(Available data Opens)

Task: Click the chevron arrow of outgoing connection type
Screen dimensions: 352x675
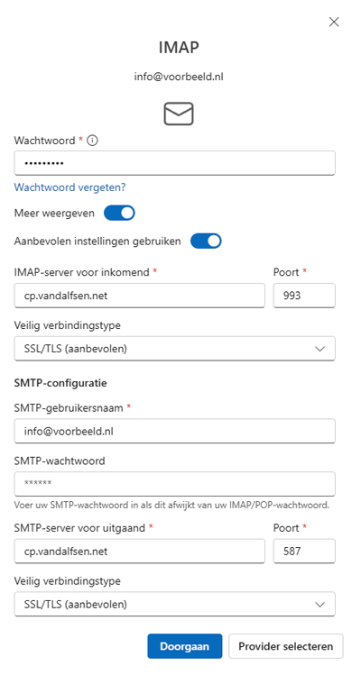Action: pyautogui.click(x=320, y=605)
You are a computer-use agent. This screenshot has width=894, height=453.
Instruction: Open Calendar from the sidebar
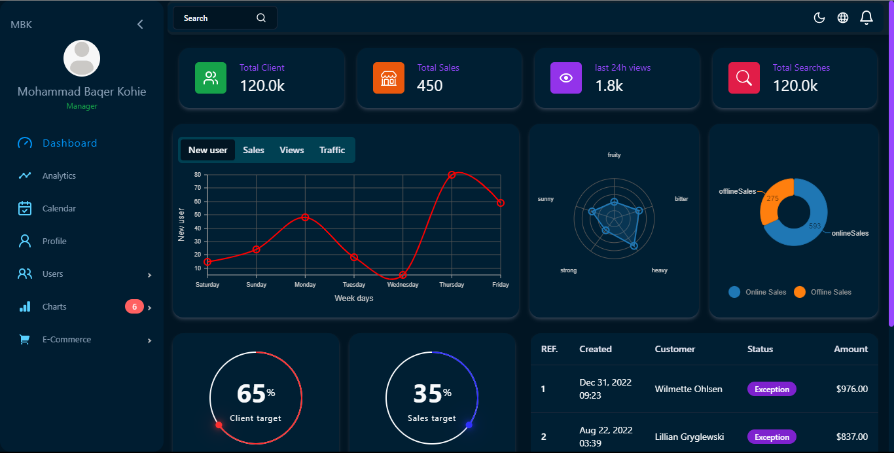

(Available data Closes)

-- Action item --
Output every record above word for word, omitting any pictures they contain.

-- Problem solution --
Task: Click the chevron arrow of outgoing connection type
Screen dimensions: 352x675
Action: pyautogui.click(x=320, y=605)
You are a computer-use agent. This screenshot has width=894, height=453.
Instruction: Open Calendar from the sidebar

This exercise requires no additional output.